Bladder cancer (BC) is the most common urinary cancer among men with a high rate of deaths despite the improved medical technology and treatment. Recent evidence demonstrated that Mex-3 RNA-Binding Family Member C (MEX3C) plays various roles in different biological activities, but its molecular mechanisms underlying the pathogenesis of BC remain unclear yet. The aim of this research was to explore the expression patterns of MEX3C and its biological functions in human BC. The Cancer Genome Atlas (TCGA) and Oncomine databases were jointly used to analyze the expression of MEX3C in BC and its correlation with the clinicopathological features, while real-time PCR and immunohistochemistry analysis were used to verify the predicted results. Wound-healing assay, Matrigel invasion assay, BODIPY staining and Western blot analysis were used in a cell model to assess the effect of MEX3C on the lipid metabolism, invasion and migration of BC and its mechanisms. MEX3C was highly expressed in BC tissues and cells compared with their normal counterparts, and its expression was positively correlated with the clinicopathological features, especially the invasiveness phenotype.

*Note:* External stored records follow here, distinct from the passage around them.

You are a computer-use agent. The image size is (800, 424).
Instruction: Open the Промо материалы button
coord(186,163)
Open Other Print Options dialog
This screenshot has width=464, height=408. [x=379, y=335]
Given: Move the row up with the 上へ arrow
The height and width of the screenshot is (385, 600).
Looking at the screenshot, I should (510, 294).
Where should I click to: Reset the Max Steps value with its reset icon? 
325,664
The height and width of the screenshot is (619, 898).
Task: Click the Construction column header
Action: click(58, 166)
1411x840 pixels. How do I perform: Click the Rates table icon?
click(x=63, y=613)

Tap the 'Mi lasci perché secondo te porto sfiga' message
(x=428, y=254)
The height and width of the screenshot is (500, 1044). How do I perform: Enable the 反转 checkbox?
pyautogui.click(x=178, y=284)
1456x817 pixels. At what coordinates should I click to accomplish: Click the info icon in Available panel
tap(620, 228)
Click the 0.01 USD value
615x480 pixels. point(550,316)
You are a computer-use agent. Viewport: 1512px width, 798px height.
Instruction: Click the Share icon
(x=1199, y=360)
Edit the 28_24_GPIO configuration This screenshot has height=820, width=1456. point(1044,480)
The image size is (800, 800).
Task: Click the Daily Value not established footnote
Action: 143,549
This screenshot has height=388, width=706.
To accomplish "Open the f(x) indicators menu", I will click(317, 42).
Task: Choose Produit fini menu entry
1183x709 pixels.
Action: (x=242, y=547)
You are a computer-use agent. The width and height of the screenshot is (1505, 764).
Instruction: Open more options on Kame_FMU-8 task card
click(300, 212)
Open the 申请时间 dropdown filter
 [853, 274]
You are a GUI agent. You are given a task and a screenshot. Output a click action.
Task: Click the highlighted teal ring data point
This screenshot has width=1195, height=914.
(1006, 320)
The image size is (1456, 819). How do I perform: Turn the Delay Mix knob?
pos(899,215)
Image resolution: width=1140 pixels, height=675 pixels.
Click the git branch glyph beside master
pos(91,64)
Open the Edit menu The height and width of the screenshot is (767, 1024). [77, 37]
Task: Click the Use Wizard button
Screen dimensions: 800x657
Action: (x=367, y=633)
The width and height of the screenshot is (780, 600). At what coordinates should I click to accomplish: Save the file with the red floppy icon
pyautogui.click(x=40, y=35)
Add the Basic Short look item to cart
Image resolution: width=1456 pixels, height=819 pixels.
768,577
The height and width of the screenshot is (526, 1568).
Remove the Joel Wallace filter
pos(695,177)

Overexpression of MEX3C accumulated lipid droplets and promoted cell adhesion, invasion and migration. We further demonstrated that MEX3C regulated lipid metabolism and promoted tumor development and progression through activation of JNK signaling and upregulating the JNK downstream protein levels of sterol regulatory element-binding proteins-1, fatty acid synthase and acetyl-CoA carboxylase-1. Here we identified MEX3C as a new oncogene to promote bladder tumorigenesis by regulating lipid metabolism through Mitogen-activated protein kinase/c-Jun N-terminal kinase (MAPK/JNK) pathway. These findings suggest a new role of MEX3C in promoting BC tumorigenesis and provide a novel biomarker or molecular target for diagnosis or treating BC.